M. Continuo

Sri Lankan war approaches endgame

By C. Bryson Hull and Ranga Sirilal

COLOMBO (Reuters) - Thousands more civilians surged out of Sri Lanka's war zone on Wednesday, while soldiers and Tamil Tiger rebels fought the apparent endgame of Asia's longest-running war despite calls to protect those still trapped.

In the third day since troops blasted through a massive earthen wall built by the Liberation Tigers of Tamil Eelam (LTTE) and unleashed the exodus, the military said at least 95,000 people had been registered for onward transit to refugee camps.

By Wednesday morning, troops had captured about a third of the remaining Tiger-held area, which had been an army-declared no-fire zone until soldiers marched in and turned it into the conflict's final conventional battlefield.

"Confrontations are taking place. Whenever we come across LTTE cadres, we are fighting them. The rescue operation is continuing," military spokesman Brigadier Udaya Nanayakkara said.

The number of people who have fled this year is now around 167,000, according to the military tally.

Defence spokesman Keheliya Rambukwella told a media briefing the LTTE only had around 13 square km (5 sq mile) left, after troops seized the centre of the north-south strip of coast and divided the remaining rebel fighters into two pockets.

Later, the military said two senior rebels surrendered to troops as they fled with civilians.

Daya Master, a former schoolteacher who became the LTTE media coordinator and spokesman, turned himself in along with the translator for the late Tiger political head S.P. Thamilselvan, the military said.

STOCKS SURGE AGAIN

For a third straight day, the military success drove the Colombo Stock Exchange higher, traders said. Provisional data showed it up 1.5 percent by late in the trading day at 0900 GMT, near a three-month high.

The massive civilian presence in the no-fire zone had been the last crucial defence for the Tigers, who refused repeated calls from the United Nations, Western governments and neighbouring India to release them.

They ignored a two-day pause by the government last week.

Sri Lanka's government subsequently rejected LTTE and international calls for a new truce, saying it cannot allow a group designated as a terrorist organisation by more than 30 countries to use the time to rearm as it has done before.

The United Nations confirmed this week's outflow.

"It is 60,000 plus and counting, and we have heard various reports of up to 110,000 coming out," said the U.N. spokesman in Colombo, Gordon Weiss. He cautioned the reports were preliminary and not confirmed.

So far, only 7,500 had reached refugee centres away from the front in Jaffna and Vavuniya towns, while the rest were in transit, he said.

Aid agencies have warned refugee camp conditions could quickly turn poor with the population doubling, but Sri Lankan President Mahinda Rajapaksa has ordered extra food and relief supplies to be sent.

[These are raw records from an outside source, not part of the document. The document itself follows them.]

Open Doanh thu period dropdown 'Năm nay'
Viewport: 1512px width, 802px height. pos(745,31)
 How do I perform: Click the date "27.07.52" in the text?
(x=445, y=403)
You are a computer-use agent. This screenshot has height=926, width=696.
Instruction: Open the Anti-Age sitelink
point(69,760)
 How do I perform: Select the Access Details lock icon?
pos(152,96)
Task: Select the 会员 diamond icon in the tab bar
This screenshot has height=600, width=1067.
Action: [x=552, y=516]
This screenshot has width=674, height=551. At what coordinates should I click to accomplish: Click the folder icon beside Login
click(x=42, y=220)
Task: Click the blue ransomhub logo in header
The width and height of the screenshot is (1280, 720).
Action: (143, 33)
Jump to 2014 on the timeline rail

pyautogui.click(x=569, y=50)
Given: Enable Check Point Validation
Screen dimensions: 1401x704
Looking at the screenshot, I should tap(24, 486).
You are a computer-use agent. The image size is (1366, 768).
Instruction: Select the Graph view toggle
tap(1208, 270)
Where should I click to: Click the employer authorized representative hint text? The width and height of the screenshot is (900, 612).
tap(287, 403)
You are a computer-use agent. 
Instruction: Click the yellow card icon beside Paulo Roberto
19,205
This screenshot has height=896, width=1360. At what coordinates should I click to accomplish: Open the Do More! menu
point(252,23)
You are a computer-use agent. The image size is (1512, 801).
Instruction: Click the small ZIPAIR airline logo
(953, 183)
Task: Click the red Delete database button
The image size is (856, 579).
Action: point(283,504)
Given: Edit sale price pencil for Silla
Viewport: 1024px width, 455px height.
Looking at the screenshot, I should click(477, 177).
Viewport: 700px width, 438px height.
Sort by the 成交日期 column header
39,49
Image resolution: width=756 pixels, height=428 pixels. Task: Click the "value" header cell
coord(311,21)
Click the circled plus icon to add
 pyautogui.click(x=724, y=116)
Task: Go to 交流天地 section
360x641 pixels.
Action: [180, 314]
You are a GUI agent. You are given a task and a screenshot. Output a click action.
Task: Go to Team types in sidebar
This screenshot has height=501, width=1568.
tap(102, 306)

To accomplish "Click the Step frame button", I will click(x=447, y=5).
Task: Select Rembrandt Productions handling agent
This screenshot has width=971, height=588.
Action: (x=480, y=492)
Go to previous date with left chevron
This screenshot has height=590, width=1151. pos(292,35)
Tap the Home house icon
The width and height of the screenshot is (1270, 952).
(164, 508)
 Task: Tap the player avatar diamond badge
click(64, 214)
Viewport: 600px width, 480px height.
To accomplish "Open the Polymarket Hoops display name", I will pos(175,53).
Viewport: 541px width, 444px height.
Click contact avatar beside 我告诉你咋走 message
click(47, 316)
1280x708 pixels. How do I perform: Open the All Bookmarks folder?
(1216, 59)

On Tuesday, the International Committee of the Red Cross had said the war zone situation was "catastrophic," with several hundred killed since Monday and at least 50,000 more remaining at risk with limited food, water and medical care.

The United Nations and others have accused the LTTE of forcing people to stay in the war zone or making them fight, and the government of shelling civilian areas. Both deny the accusations.

The military operation to rescue the civilians began on Monday and gathered speed on Tuesday after the LTTE ignored a noon deadline to surrender, despite being massively outgunned by a military built up to wipe them out and end the war.

A senior LTTE official hours later said the group would never surrender nor give up its drive to create a separate state for Sri Lanka's minority Tamils, which has percolated since the early 1970s but erupted into full-blown civil war in 1983.

After the conventional end of the war, Sri Lanka will face the challenges of healing divisions between the Tamil minority and Sinhalese majority, and boosting a $40 billion (27 billion pound) economy suffering on many fronts including a weakening rupee.

Sri Lanka is seeking a $1.9 billion International Monetary Fund loan to ease a balance of payments crisis and boost flagging foreign exchange reserves.